People get psychosis after COVID-19, prompting scientists to investigate whether the body mistakenly attacks the brain after an infection

“Psychosis is one of the big mysteries of medicine. We have a fairly poor understanding of what causes it and how it develops,” says Dr. Jonathan Rogers, professor in the Department of Psychiatry and Psychology.

Studies show that psychiatric symptoms are common among COVID-19 survivors.

One study of the medical records of more than 200,000 U.S. COVID-19 survivors found that about 13 percent of them first received any psychiatric or neurological diagnosis within six months of infection.

Psychosis, a particular psychiatric condition that is much more severe, affected only 0.42% of this group.

But this incidence was about twice as high as in people in the control group (patients who had the flu), according to the study.

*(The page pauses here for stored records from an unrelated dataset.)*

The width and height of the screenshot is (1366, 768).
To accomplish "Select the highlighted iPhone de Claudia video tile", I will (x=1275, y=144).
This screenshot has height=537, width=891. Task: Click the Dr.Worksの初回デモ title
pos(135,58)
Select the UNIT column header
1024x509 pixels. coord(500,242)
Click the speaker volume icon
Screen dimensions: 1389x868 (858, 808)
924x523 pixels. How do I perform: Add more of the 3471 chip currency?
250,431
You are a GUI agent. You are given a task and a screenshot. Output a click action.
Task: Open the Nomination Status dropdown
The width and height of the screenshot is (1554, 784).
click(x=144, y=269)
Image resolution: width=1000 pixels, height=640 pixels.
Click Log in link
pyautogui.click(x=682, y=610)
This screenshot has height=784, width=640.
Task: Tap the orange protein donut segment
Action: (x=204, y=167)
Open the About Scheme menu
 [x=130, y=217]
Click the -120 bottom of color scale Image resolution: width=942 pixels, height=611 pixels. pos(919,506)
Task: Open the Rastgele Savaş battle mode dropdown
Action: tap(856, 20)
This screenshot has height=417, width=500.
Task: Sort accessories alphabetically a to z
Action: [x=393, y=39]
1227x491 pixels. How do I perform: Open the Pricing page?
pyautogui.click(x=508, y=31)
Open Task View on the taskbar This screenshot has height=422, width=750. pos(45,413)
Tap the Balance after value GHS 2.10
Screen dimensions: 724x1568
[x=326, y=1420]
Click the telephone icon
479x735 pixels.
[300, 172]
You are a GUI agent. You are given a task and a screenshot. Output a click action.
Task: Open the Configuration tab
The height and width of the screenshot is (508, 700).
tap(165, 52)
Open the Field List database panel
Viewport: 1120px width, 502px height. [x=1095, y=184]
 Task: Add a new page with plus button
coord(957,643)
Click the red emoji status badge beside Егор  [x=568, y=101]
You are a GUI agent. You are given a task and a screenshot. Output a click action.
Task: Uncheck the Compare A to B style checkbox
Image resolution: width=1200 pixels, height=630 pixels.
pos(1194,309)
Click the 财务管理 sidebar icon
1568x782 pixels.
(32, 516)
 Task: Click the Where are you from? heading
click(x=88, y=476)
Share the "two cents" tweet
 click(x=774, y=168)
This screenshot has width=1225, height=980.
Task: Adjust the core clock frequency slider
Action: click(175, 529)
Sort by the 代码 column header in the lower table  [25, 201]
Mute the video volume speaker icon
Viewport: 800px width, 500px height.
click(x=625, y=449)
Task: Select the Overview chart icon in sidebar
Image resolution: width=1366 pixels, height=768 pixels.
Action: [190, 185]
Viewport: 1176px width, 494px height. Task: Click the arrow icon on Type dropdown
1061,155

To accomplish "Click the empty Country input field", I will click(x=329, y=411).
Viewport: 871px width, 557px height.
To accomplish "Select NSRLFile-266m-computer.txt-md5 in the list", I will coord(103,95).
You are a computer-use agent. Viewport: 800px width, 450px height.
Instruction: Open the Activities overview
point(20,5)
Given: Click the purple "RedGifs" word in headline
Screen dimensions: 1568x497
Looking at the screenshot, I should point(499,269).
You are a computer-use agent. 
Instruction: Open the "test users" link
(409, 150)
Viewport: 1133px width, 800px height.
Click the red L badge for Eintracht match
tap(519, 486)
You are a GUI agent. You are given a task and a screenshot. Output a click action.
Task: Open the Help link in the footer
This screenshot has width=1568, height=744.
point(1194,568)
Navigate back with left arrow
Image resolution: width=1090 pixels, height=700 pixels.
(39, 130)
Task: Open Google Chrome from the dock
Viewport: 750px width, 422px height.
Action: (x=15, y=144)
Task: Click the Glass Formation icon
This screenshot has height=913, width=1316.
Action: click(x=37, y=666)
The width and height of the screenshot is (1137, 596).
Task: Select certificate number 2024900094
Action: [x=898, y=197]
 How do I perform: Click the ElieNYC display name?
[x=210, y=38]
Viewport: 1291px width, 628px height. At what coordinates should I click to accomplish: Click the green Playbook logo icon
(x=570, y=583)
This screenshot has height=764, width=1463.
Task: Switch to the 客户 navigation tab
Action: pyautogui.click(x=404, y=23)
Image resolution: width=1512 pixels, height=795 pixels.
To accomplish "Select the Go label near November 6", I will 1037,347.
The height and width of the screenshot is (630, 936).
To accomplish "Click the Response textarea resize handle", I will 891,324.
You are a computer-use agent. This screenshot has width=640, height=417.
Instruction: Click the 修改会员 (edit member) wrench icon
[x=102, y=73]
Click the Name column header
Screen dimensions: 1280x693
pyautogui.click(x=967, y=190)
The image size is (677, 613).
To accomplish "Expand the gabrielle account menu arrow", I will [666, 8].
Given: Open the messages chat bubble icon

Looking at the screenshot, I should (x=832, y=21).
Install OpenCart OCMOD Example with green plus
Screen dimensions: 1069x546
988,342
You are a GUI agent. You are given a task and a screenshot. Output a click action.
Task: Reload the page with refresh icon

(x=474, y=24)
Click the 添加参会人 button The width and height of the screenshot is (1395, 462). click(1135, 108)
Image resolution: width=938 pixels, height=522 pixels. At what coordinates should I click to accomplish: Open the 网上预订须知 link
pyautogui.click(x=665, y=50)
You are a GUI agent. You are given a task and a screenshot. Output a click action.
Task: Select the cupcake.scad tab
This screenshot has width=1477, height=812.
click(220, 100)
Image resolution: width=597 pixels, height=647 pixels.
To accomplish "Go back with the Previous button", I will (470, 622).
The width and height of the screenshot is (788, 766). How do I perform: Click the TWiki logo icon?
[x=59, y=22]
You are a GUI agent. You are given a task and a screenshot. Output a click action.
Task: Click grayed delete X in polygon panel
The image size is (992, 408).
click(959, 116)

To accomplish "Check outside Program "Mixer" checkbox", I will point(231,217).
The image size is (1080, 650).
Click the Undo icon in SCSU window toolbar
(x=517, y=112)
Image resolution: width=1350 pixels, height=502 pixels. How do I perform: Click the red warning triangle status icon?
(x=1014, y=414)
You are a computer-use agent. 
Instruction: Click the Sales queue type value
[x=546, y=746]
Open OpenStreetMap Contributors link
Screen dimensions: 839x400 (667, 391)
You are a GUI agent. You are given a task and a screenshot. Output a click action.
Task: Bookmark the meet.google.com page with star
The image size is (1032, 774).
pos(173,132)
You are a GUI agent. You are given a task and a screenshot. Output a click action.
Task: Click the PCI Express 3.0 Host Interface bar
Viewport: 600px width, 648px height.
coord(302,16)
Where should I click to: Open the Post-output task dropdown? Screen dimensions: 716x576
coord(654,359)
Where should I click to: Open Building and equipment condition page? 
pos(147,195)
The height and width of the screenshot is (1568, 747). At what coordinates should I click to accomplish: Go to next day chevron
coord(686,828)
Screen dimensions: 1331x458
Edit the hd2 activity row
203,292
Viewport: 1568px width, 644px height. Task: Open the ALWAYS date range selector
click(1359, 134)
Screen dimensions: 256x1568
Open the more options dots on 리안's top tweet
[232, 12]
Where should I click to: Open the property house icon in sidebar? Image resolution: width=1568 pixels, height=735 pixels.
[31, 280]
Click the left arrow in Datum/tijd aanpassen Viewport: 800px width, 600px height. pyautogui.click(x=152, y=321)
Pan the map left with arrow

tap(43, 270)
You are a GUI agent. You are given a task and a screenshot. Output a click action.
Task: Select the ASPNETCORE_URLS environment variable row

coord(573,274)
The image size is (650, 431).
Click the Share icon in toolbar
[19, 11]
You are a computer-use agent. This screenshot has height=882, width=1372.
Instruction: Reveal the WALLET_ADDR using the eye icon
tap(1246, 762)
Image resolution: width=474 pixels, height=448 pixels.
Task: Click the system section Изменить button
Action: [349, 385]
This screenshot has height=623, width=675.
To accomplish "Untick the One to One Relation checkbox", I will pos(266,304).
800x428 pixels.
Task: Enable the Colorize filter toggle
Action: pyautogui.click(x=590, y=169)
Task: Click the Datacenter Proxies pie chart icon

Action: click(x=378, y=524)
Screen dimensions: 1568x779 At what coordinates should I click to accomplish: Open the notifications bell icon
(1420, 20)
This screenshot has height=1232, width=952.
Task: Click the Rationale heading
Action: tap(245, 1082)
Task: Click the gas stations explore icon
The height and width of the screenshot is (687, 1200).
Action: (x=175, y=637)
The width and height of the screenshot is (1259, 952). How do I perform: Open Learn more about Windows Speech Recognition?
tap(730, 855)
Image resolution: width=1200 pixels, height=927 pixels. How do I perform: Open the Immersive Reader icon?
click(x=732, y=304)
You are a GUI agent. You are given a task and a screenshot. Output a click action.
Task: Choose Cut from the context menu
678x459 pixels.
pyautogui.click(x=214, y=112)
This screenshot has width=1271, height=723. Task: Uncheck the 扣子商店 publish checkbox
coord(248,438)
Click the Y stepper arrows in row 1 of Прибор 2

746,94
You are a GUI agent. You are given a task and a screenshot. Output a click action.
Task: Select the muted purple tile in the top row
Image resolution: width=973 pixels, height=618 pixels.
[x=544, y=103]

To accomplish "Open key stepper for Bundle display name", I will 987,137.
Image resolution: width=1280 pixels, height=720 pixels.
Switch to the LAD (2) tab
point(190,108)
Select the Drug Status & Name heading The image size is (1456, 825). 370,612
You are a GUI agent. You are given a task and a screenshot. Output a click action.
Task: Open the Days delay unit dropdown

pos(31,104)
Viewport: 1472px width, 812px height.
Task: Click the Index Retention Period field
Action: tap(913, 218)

This increase may be due to an indirect cause: the psychological stress that comes with COVID-19 disease.

But the study suggests something else could be going on: the virus could be causing the body to attack itself, causing the brain to malfunction.

The theory is that the virus causes what is called anti-NMDA receptor encephalitis, an autoimmune reaction that causes inflammation in the brain. This, in turn, can cause psychosis.

Normally, the brain is protected from the immune system by a structure called the blood-brain barrier.

But COVID-19 can make that barrier “leaky,” says Dr. Benedict Michael, a professor at the University of Liverpool.

“As a result, immune cells get brain proteins that they wouldn’t otherwise see,” says Michael, who oversees the neurological complications registry after COVID-19.

The immune system then starts attacking brain cells, particularly the NMDA receptors that are on neurons.

This, in turn, makes the neurons less sensitive to stimulation. “It’s similar to the effect of ketamine,” he said, referring to the powerful sedative.

The scientists noted that another virus, called HSV-1, can cause similar brain problems.

They also pointed to several reported cases of brain inflammation after COVID-19, and anti-NMDA receptor antibodies were found in patients’ blood.

The good news is that such problems can be treated with anti-inflammatory drugs and anti-psychotics.

“We hope that most of them will recover because the brain has not been severely damaged. But psychiatry has a history of all sorts of treatments that are good if you give them to just one patient, but that don’t work when you do clinical trials among a large group of different people,” Michael said.